*Written exercise*:
Please copy the material below line for line, keeping every character as it is.

:: Supplied records ::

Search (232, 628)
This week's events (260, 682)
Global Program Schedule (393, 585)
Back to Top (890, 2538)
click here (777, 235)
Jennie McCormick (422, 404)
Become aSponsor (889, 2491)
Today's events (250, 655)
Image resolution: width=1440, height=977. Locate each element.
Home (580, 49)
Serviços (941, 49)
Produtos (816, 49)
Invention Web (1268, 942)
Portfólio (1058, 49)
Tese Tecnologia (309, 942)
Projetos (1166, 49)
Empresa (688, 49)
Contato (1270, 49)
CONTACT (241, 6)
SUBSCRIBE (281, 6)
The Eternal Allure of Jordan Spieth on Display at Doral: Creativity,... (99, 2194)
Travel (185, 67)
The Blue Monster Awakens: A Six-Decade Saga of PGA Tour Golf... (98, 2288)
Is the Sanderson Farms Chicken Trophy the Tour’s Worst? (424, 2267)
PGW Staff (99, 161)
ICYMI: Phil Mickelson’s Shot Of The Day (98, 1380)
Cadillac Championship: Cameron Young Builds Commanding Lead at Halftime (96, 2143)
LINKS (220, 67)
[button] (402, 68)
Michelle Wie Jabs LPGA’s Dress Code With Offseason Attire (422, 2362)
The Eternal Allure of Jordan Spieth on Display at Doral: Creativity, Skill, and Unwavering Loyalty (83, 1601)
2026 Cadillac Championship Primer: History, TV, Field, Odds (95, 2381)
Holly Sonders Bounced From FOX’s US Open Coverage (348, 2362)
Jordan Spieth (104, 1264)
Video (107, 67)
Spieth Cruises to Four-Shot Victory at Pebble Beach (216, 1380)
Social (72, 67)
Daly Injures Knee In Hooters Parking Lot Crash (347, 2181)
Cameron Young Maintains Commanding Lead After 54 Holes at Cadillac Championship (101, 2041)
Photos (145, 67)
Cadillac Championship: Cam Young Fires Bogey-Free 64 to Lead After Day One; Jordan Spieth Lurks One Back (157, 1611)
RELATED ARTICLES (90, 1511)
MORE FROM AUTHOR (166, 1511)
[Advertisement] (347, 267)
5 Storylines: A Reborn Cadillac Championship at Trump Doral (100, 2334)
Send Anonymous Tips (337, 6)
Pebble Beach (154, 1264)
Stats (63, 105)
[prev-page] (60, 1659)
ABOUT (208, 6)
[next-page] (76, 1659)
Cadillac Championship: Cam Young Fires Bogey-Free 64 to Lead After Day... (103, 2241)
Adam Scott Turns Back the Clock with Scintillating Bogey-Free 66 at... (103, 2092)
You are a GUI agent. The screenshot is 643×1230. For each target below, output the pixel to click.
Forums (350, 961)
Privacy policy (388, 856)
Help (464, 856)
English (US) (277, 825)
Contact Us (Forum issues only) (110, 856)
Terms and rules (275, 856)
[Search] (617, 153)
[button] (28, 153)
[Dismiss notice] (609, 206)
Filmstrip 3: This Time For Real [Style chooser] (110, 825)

:::

*Output below*:
Search (232, 628)
This week's events (260, 682)
Global Program Schedule (393, 585)
Back to Top (890, 2538)
click here (777, 235)
Jennie McCormick (422, 404)
Become aSponsor (889, 2491)
Today's events (250, 655)
Image resolution: width=1440, height=977. Locate each element.
Home (580, 49)
Serviços (941, 49)
Produtos (816, 49)
Invention Web (1268, 942)
Portfólio (1058, 49)
Tese Tecnologia (309, 942)
Projetos (1166, 49)
Empresa (688, 49)
Contato (1270, 49)
CONTACT (241, 6)
SUBSCRIBE (281, 6)
The Eternal Allure of Jordan Spieth on Display at Doral: Creativity,... (99, 2194)
Travel (185, 67)
The Blue Monster Awakens: A Six-Decade Saga of PGA Tour Golf... (98, 2288)
Is the Sanderson Farms Chicken Trophy the Tour’s Worst? (424, 2267)
PGW Staff (99, 161)
ICYMI: Phil Mickelson’s Shot Of The Day (98, 1380)
Cadillac Championship: Cameron Young Builds Commanding Lead at Halftime (96, 2143)
LINKS (220, 67)
[button] (402, 68)
Michelle Wie Jabs LPGA’s Dress Code With Offseason Attire (422, 2362)
The Eternal Allure of Jordan Spieth on Display at Doral: Creativity, Skill, and Unwavering Loyalty (83, 1601)
2026 Cadillac Championship Primer: History, TV, Field, Odds (95, 2381)
Holly Sonders Bounced From FOX’s US Open Coverage (348, 2362)
Jordan Spieth (104, 1264)
Video (107, 67)
Spieth Cruises to Four-Shot Victory at Pebble Beach (216, 1380)
Social (72, 67)
Daly Injures Knee In Hooters Parking Lot Crash (347, 2181)
Cameron Young Maintains Commanding Lead After 54 Holes at Cadillac Championship (101, 2041)
Photos (145, 67)
Cadillac Championship: Cam Young Fires Bogey-Free 64 to Lead After Day One; Jordan Spieth Lurks One Back (157, 1611)
RELATED ARTICLES (90, 1511)
MORE FROM AUTHOR (166, 1511)
[Advertisement] (347, 267)
5 Storylines: A Reborn Cadillac Championship at Trump Doral (100, 2334)
Send Anonymous Tips (337, 6)
Pebble Beach (154, 1264)
Stats (63, 105)
[prev-page] (60, 1659)
ABOUT (208, 6)
[next-page] (76, 1659)
Cadillac Championship: Cam Young Fires Bogey-Free 64 to Lead After Day... (103, 2241)
Adam Scott Turns Back the Clock with Scintillating Bogey-Free 66 at... (103, 2092)
You are a GUI agent. The screenshot is 643×1230. For each target below, output the pixel to click.
Forums (350, 961)
Privacy policy (388, 856)
Help (464, 856)
English (US) (277, 825)
Contact Us (Forum issues only) (110, 856)
Terms and rules (275, 856)
[Search] (617, 153)
[button] (28, 153)
[Dismiss notice] (609, 206)
Filmstrip 3: This Time For Real [Style chooser] (110, 825)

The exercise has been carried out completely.